Part 015 — Fetch Planning II: Join Fetch, Batch Fetch, Subselect, Entity Graphs

Part ini melanjutkan Part 014. Jika Part 014 menjelaskan lazy boundary, maka Part 015 menjawab pertanyaan yang lebih operasional:

Untuk use case tertentu, data apa yang harus diambil sekarang, data apa yang boleh ditunda, dan strategi fetch apa yang paling murah secara round trip, row explosion, memory, dan correctness?

Di level engineer senior, fetch planning bukan sekadar “hilangkan N+1”. Fetch planning adalah desain query shape.

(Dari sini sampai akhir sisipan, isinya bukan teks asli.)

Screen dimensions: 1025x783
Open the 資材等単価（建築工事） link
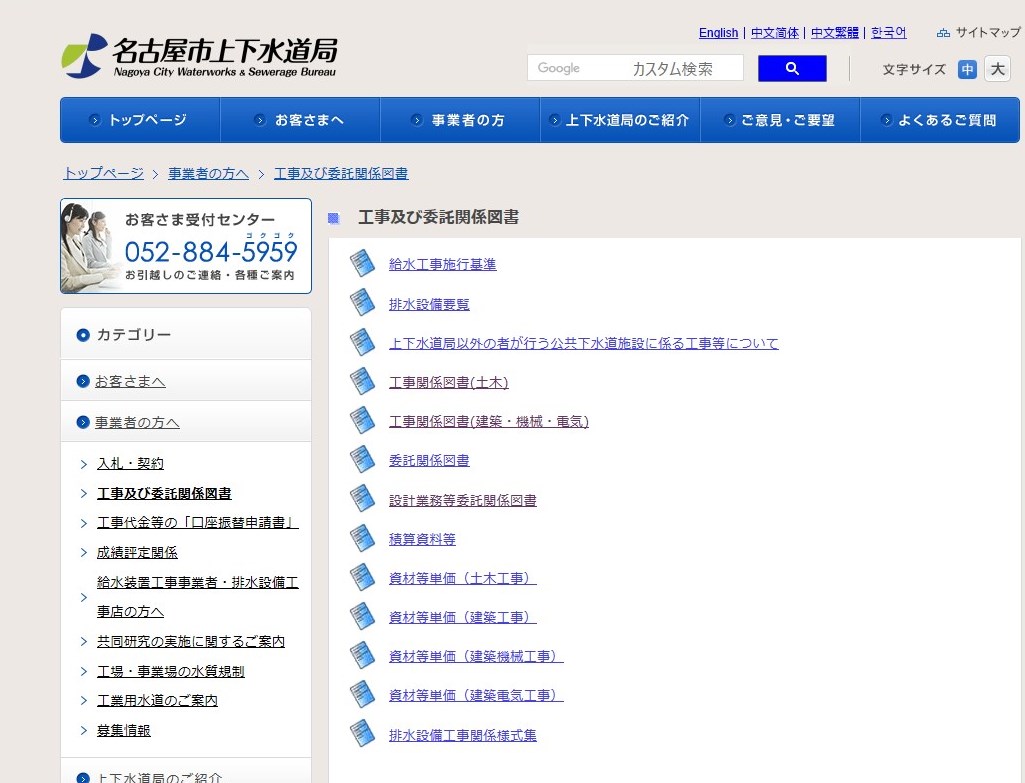[463, 617]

ORM tidak hanya menghasilkan SQL. ORM menghasilkan:

  • jumlah statement SQL,
  • jumlah row yang dikirim database,
  • jumlah column yang dibaca,
  • jumlah object yang dihidrasi,
  • jumlah association yang diinisialisasi,
  • jumlah collection wrapper yang dibuat,
  • cache interaction,
  • persistence context pressure,
  • dan risiko semantic bug seperti pagination rusak, duplicate root, stale view, atau accidental lazy load.

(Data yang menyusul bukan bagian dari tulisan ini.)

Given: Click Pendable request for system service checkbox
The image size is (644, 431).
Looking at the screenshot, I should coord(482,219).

Tujuan part ini: membuat kita mampu memilih antara JOIN FETCH, batch fetch, subselect fetch, entity graph, fetch profile, DTO projection, atau native query secara sadar.

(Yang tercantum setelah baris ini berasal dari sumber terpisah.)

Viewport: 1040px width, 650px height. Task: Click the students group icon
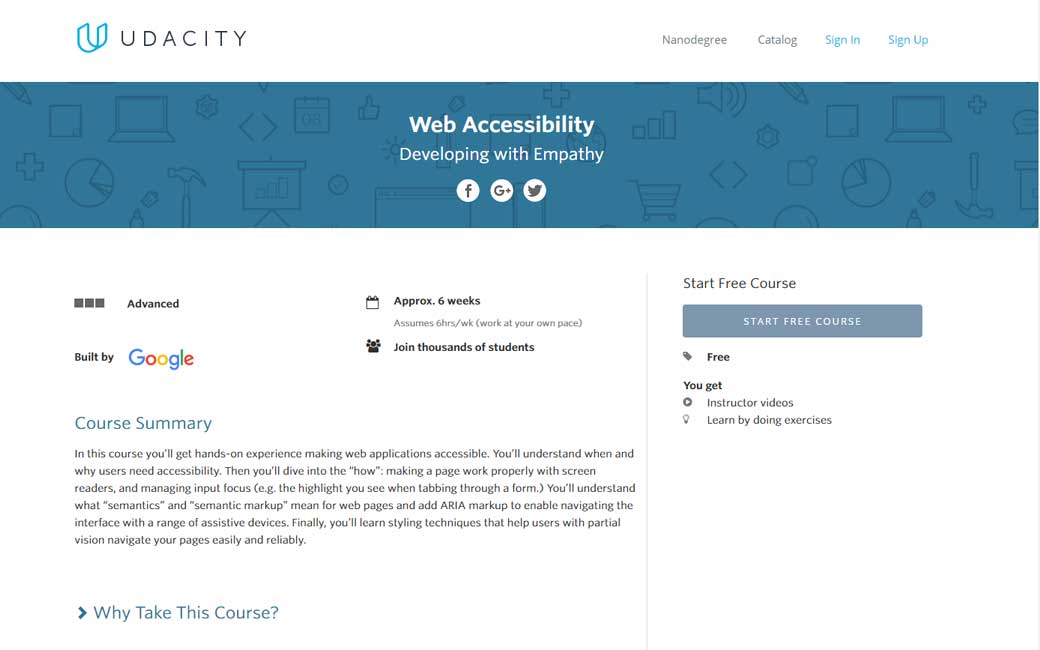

1. Mental Model: Fetch Plan Adalah Kontrak Baca

Fetch plan adalah kontrak sementara antara use case dan persistence layer.

Ia menjawab:

  1. Root entity apa yang sedang dibaca?
  2. Association apa yang dibutuhkan sebelum keluar dari transaction boundary?
  3. Apakah hasil akan dimutasi atau hanya dibaca?
  4. Apakah hasil akan dipaginasi?
  5. Berapa cardinality tiap association?
  6. Apakah association bersifat to-one, to-many kecil, atau to-many besar?
  7. Apakah data akan dipakai untuk business decision, response API, export, report, atau background job?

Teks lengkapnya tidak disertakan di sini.